Na última investigação que fiz sobre ócio encontrei-o onde menos esperava. Nos shopings há sempre uma zona com idosos, nos sofás. Investigámos como usam o seu tempo e concluímos que alguns são deixados de manhã, à porta do centro comercial, pelos filhos, que os vêm buscar ao final do dia.
Ócio como um mecanismo de defesa contra a solidão?
Contra a solidão e a sensação de abandono que temos muitas vezes nas sociedades atuais. Quanto mais se pratica o ócio criativo, mais interessantes as pessoas se tornam, atraindo sociabilidade.
Passar o dia no Shopping, sem consumir, é uma nova forma de ócio?

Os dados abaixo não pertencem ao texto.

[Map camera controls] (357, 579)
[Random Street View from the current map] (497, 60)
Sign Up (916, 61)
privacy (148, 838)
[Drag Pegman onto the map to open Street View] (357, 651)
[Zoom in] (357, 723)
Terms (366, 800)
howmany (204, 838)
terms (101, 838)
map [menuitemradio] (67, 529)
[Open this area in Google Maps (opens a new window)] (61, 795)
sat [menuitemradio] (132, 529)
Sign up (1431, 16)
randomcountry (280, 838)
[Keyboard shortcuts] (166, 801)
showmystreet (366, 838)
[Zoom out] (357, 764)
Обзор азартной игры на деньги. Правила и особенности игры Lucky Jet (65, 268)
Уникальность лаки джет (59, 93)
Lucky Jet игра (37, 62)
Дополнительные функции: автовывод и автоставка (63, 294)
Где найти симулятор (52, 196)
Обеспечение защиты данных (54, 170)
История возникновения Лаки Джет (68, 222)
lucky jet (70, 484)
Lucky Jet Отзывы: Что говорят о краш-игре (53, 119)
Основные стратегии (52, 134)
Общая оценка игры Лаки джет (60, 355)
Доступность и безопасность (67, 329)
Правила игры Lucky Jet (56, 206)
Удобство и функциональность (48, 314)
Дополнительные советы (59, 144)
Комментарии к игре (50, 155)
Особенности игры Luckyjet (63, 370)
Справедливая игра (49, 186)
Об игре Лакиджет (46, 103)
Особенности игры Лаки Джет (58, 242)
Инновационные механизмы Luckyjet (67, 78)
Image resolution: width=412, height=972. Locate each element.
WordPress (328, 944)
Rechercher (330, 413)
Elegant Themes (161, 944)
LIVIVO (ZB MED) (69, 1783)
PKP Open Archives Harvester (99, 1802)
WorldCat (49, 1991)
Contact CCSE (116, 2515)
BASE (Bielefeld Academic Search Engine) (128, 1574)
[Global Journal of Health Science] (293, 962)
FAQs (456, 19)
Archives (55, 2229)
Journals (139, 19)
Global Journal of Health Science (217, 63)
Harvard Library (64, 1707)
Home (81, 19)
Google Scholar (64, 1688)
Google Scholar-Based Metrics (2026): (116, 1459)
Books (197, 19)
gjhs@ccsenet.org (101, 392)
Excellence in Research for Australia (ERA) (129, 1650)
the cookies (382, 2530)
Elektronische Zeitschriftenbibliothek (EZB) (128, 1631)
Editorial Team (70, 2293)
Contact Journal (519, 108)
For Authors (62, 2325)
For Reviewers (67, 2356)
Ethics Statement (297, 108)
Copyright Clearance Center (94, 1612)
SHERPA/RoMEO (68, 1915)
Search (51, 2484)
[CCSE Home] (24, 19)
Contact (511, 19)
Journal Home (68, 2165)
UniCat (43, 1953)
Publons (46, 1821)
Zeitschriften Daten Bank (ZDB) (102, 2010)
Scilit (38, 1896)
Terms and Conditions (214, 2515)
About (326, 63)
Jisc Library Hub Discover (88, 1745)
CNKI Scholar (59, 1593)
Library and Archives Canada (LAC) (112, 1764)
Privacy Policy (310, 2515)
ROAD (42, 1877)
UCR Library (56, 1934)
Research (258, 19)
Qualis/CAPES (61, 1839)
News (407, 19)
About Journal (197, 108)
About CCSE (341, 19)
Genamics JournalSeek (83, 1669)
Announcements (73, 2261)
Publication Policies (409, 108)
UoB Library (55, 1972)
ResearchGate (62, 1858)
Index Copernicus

É uma apropriação do mercado, uma forma de passar pelas malhas do sistema. São idosos com reformas baixas, que assim conseguem passar o dia num ambiente seguro, confortável e estimulante, por comparação com os lares.
Como ocupam o tempo?
Uns vêm do campo, outros da cidade. Misturam-se, mas organizam-se por habilitações literárias. Há grupos de sofás por habilitações. Os que são agricultores chegam a trocar sementes lá dentro. Entram nas lojas, conversam, experimentam e até se apaixonam pelas lojistas. Sentem-se renascer. Sentem-se vivos. Chamei a essa investigação “consumidores mínimos, utilizadores máximos”. Não têm dinheiro, mas tiram o máximo do centro comercial.
É um fenómeno português?
O estudo está a ser replicado noutros países e os comportamentos são semelhantes. O mais interessante é que, mesmo nas catedrais do consumo encontramos uma apropriação e uma resposta pessoal nas margens do sistema. As pessoas sempre encontram uma maneira de dar dimensões humanas às coisas.
Os jovens também saberiam fazer essa apropriação?
Têm sido treinados para respostas estereotipadas, com muito menos grau de autonomia. Querem receitas: “diga-me o que tenho de fazer para ter emprego”. Quando à nossa volta o importante é a profissão e não o modo como nos vamos realizar, agimos como máquinas. Para obter um resultado.
Essa relação de causalidade é cada vez menos real.
Sim, começa a não ser verdade. O grande problema está na falta de confiança que passamos hoje aos nossos filhos. Há uma desconfiança básica para com a vida. Falta aos nossos alunos uma forma não técnica de olhar a vida.
A educação agarrada a esse sentido utilitário do saber está a dar os frutos pretendidos?
O ensino está a tornar os alunos muito performativos, quando as Letras devem preparar para um mundo mais autónomo, de pessoas mais críticas. Perguntam: “Isso que Kant e Hegel dizem serve-me para quê no mercado de trabalho?” Transformámos todos os cursos em cursos com aplicações práticas.
Mas hoje foge-se das Humanidades porque não dão emprego.
Os alunos querem ser todos iguais do ponto de vista da empregabilidade. Há uma margem muito pequena de alunos criativos. A maioria são alinhados e acreditam que há um modelo único de sucesso. O sistema educativo é a negação do ócio. Mas depois querem alunos inovadores.
Uma cultura de ócio é compatível com um mundo laboral cada vez mais competitivo?
Por o mundo ser mais competitivo é que são precisos momentos de ócio. Uma política de ócio tem de ser amiga do tempo de não trabalho, da natalidade e da qualidade de vida. O ócio é articulador de tudo: trabalho, tempo, arte, turismo. Mas esta ideia é contra-corrente. Precisamos de uma ética do ócio.
O cúmulo do ócio
“Antes, nas universidades, formávamos cidadãos. Agora estamos a formar trabalhadores. Consumidores. Clientes do sistema”
“Depois do trabalho dizem-nos que estamos livres, abrem-nos uma espécie de prisão e deixam-nos sair para a liberdade. Com essa liberdade, o mais comum é consumir, o que torna esse tempo livre tão escravo como o outro”
“Depois de um momento de ócio sou diferente e olho o mundo de uma maneira diferente”
“Há idosos que são deixados de manhã, à porta do centro comercial, pelos filhos, que os vêm buscar ao final do dia”
“As férias estão para o sistema industrial como o sistema industrial está para as férias.”